People means building a brand that stands for something to both the employees and consumers of the product. In 2019 this means things like high-quality, sometimes local ingredients, an understanding of the story behind the food, the overall experience feeling special, and even how the food impacts your body and health.
People also means labor and the complicated economics of properly staffing a food service organization to meet the high bar that consumers want with respect to all of the things I mention above. Both macroeconomic factors surrounding wages and rent in urban environments, as well as concept-specific economics have pushed restaurant groups from all stages (fast food, QSR, full-service) to rethink their businesses and distribution mechanisms while also risking alienating a large portion of consumers. These issues have put an upper-bound on the capital efficiency and scalability of high-quality, affordable, and incredible food experiences.
Shortly after I published my post, Stephen Klein emailed me about a new company he was starting with his friend Daniel Fukuba. After chatting with Stephen and Danny, I was sold on the people and their vision.
Stephen and Danny had a perfect balance as a founding team of what the future of food service looked like to me. Stephen’s deep experience in operating and scaling tangential companies like Instacart to related companies in CafeX, as well as his deep passion and knowledge of the food service industry blew me away. Danny’s past experience as an engineering manager at L2F, having worked on automation for companies from SpaceX to Creator to Zume Pizza similarly displayed some of the deepest understanding of the necessary (and over-engineered) complexities that exist within food robotics, as well as the technical approaches needed to create truly scalable and fault-tolerant automation systems.
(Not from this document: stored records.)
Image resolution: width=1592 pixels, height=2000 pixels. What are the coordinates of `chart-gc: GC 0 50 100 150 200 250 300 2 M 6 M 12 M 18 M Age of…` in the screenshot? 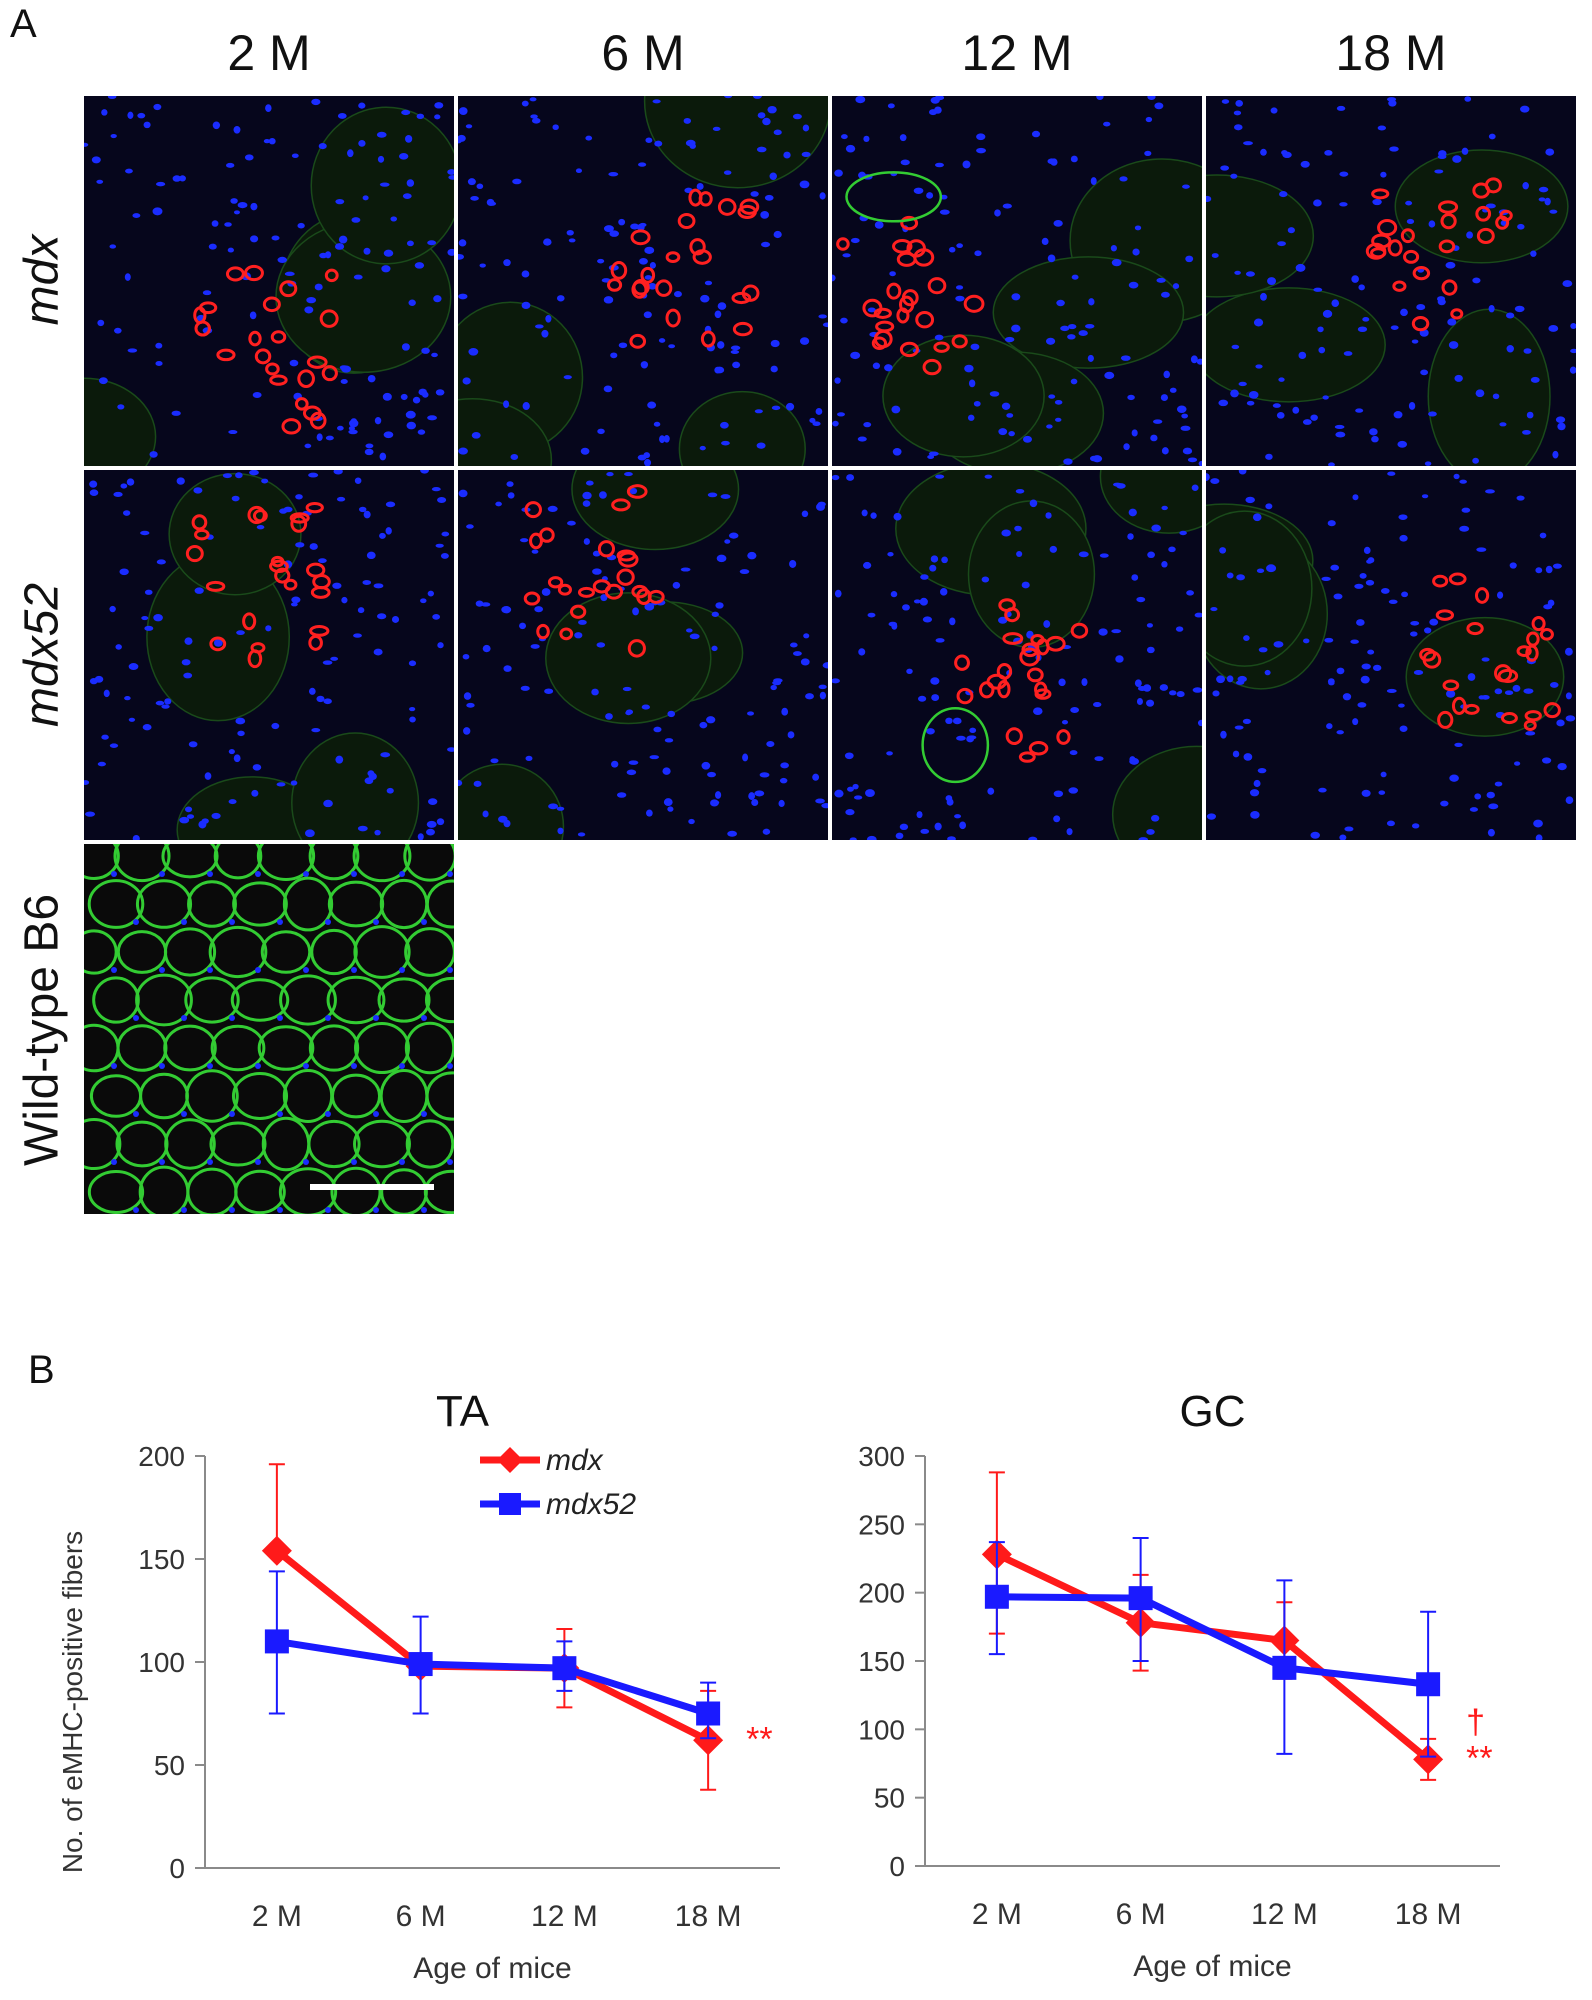 It's located at (1180, 1688).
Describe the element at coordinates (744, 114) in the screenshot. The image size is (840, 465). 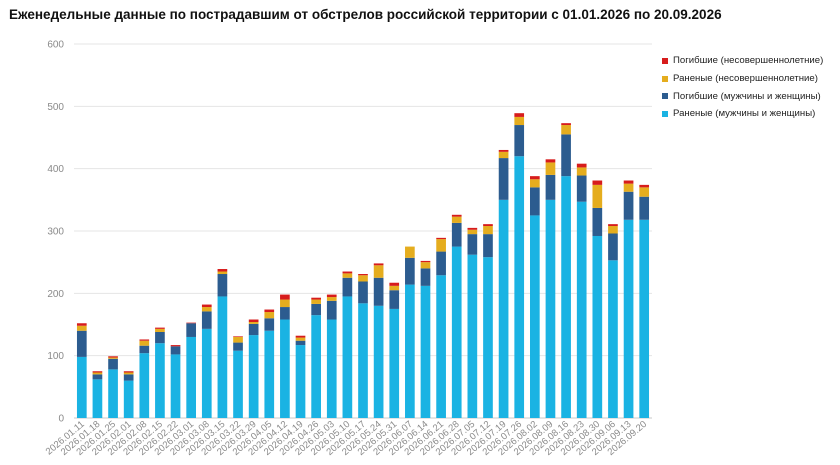
I see `legend-label: Раненые (мужчины и женщины)` at that location.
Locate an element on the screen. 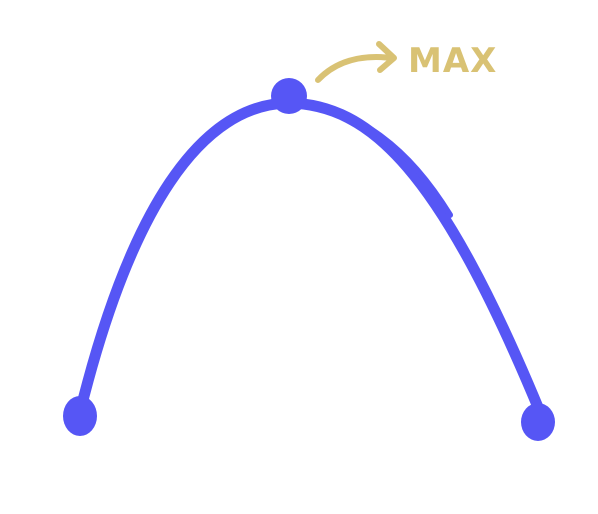 The height and width of the screenshot is (514, 598). left-endpoint-dot is located at coordinates (80, 416).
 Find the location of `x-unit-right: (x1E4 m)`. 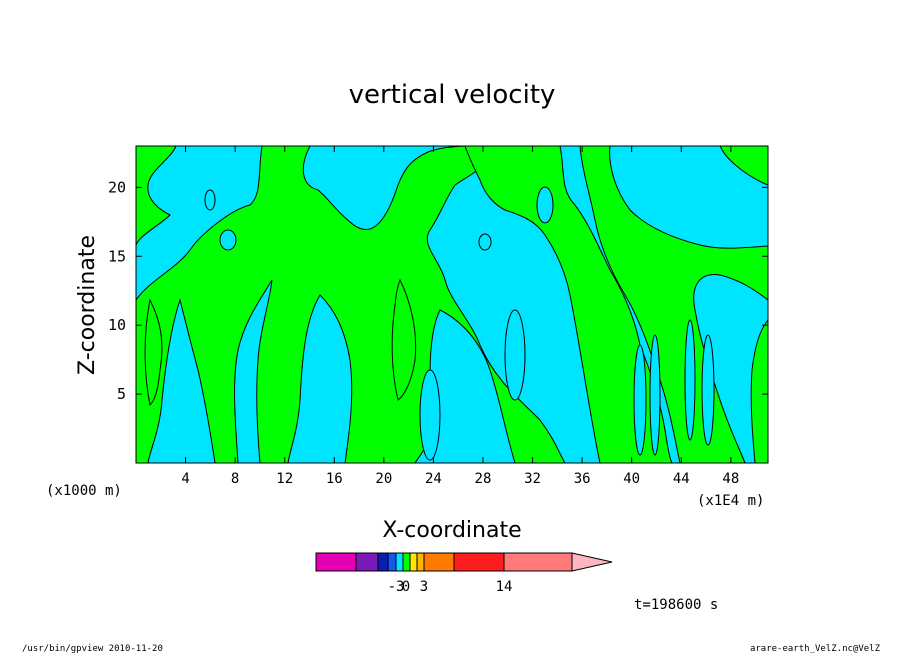

x-unit-right: (x1E4 m) is located at coordinates (730, 501).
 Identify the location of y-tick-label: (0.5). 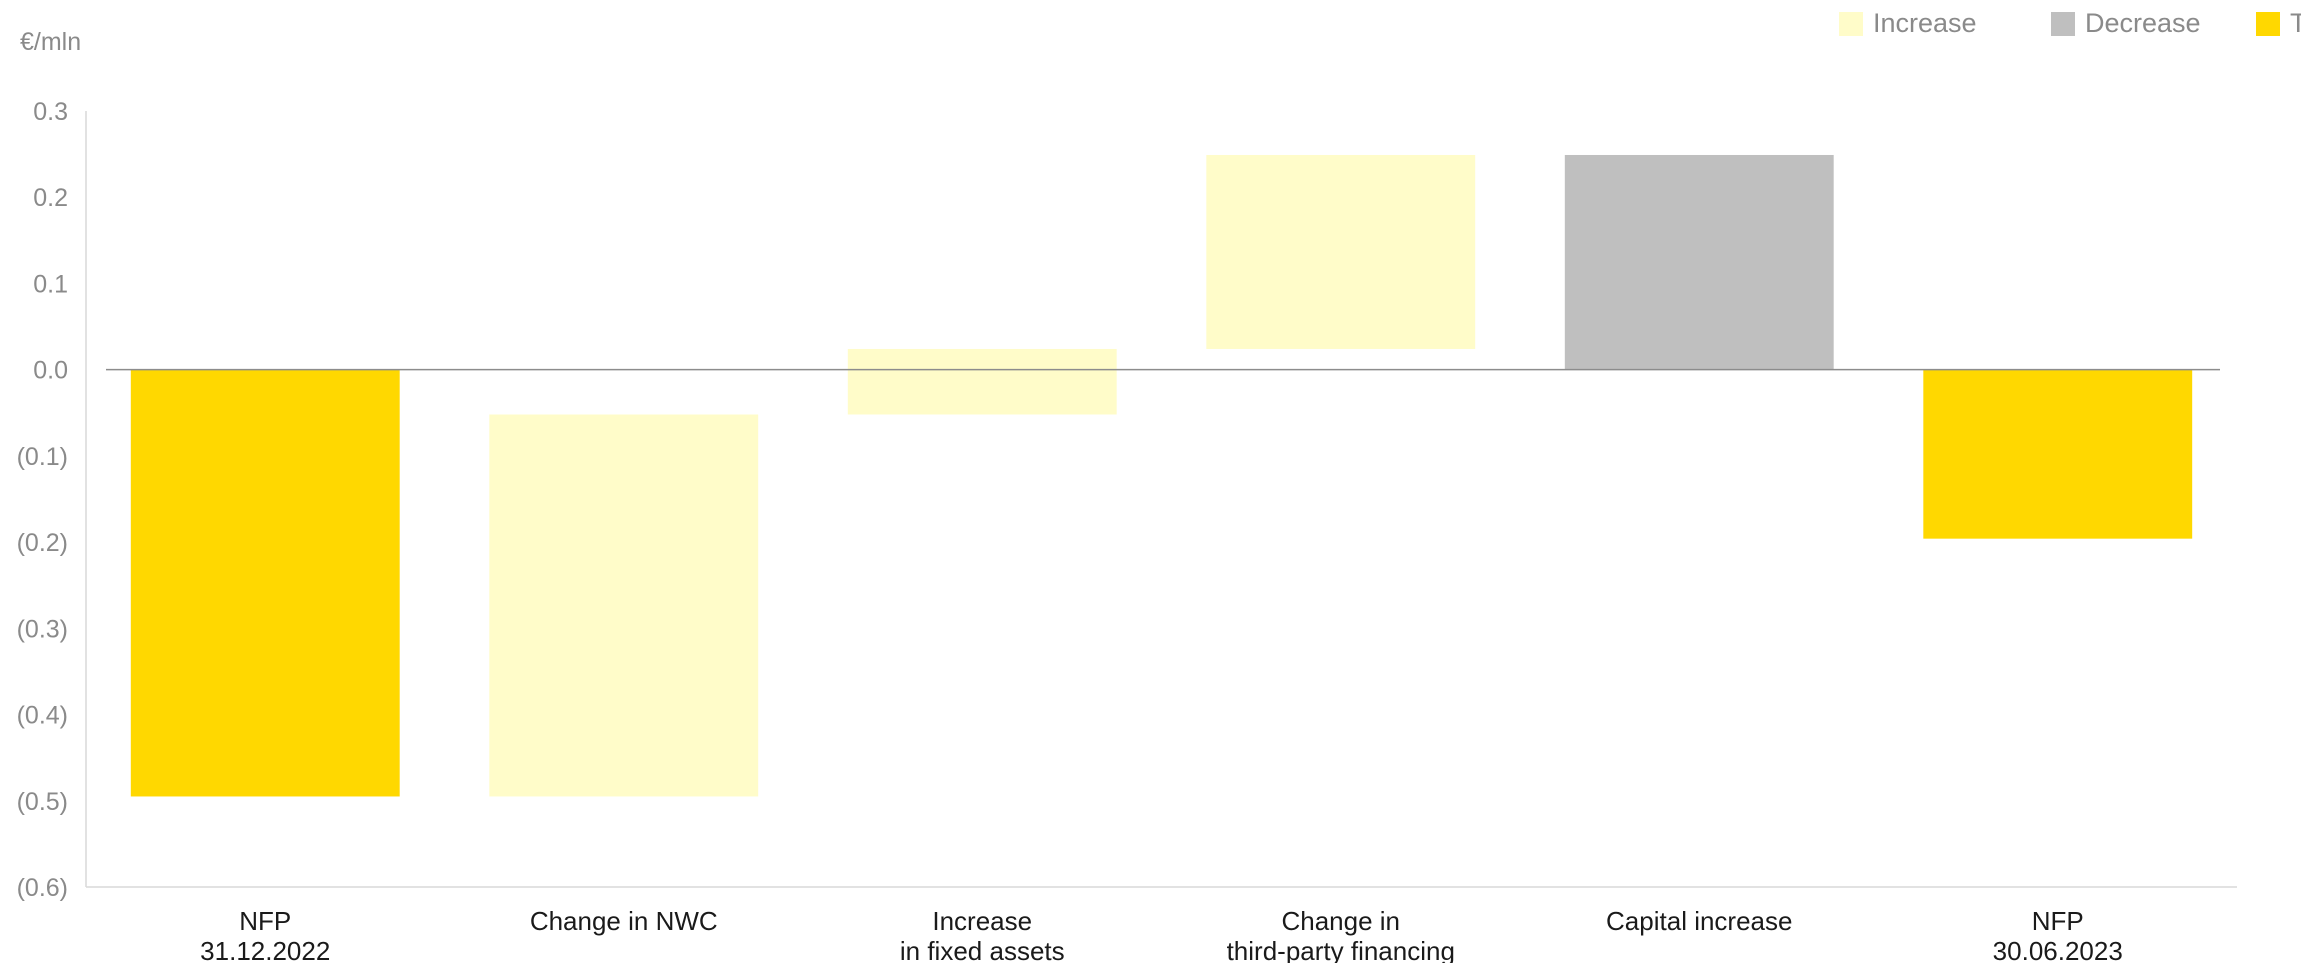
(42, 802).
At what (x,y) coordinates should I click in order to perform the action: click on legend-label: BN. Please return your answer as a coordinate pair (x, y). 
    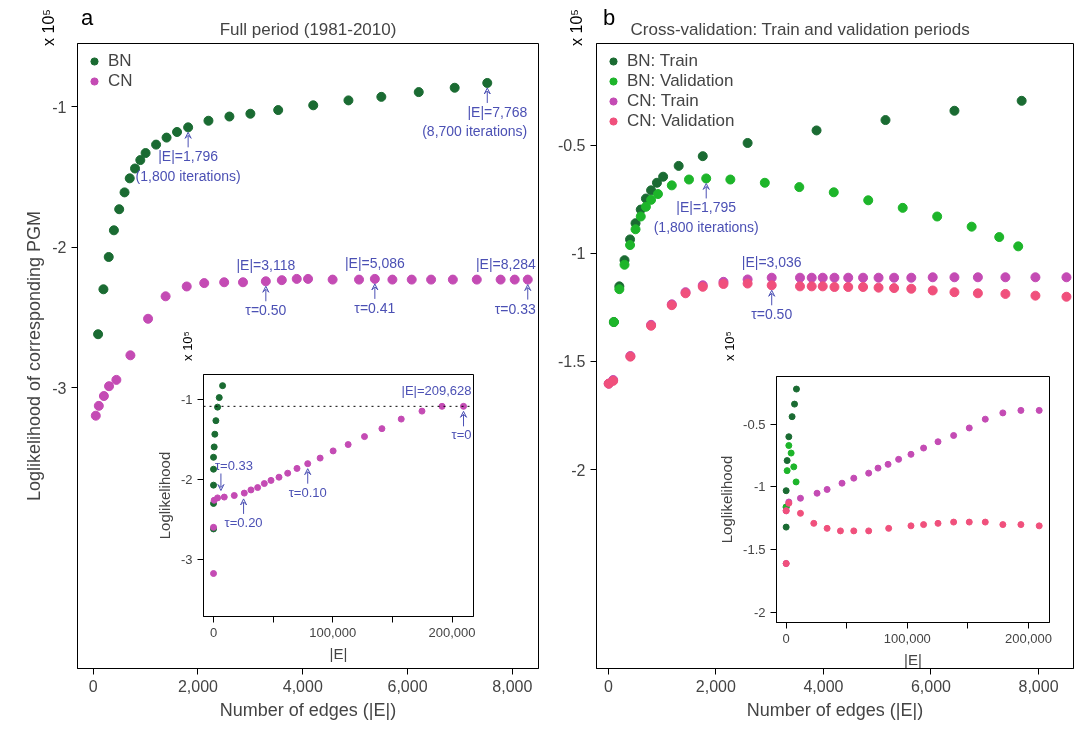
    Looking at the image, I should click on (120, 61).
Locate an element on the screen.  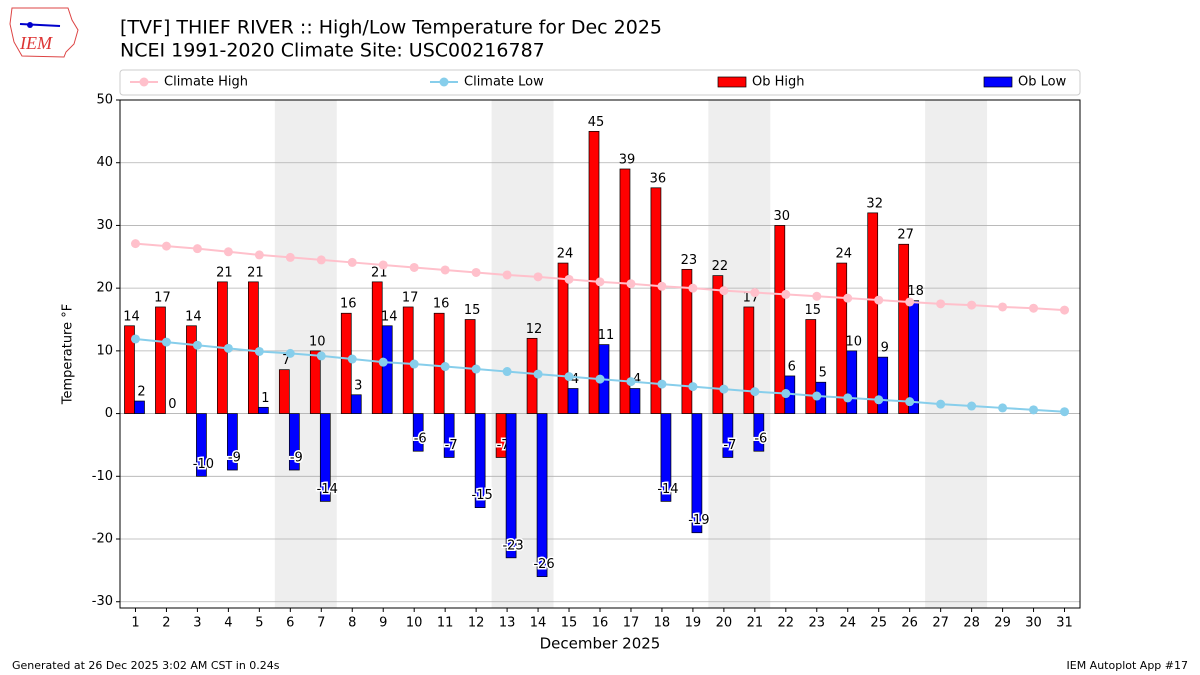
x-tick-label: 11 is located at coordinates (446, 624).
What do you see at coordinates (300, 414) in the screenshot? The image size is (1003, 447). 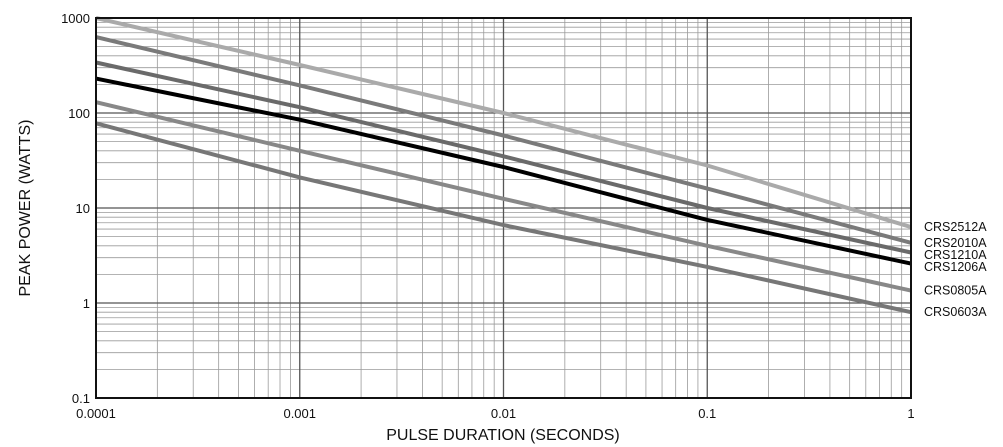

Throughout our conversations, Stephen and Danny surgically broke down food service economics, paired with a vision of how to create a massively scalable, and economically dominant food service brand, starting with modular, mobile restaurants. After spending more time with them, pressure testing their views on food service, technology, and the marriage between the two, Compound became the first investors in Ono Food Co.
Over the past year the team at Ono has consistently hit countless technical and operational milestones at an order of magnitude greater capital efficiency than any other food robotics company in history. Recently, they’ve reached their most important milestone, which will culminate in the launch of their first mobile restaurant serving Ono Blends in Los Angeles. Unlike other competitors that charge 2–3x the price for similar products, some healthy, some loaded with sugar, Ono is making affordable healthy blends (similar to smoothies) available to Los Angeles. And of course, Ono is Hawaiian for “delicious”, so as a heavy beta tester (often via my own request, not for any actual purpose to the company) you know they are delicious.
We’re incredibly excited about the future of Ono and their goal to build the next massive food brand across multiple modalities, concepts and geographies, enabled by automation. While we can’t talk about all the future plans, Ono Blends is just the start.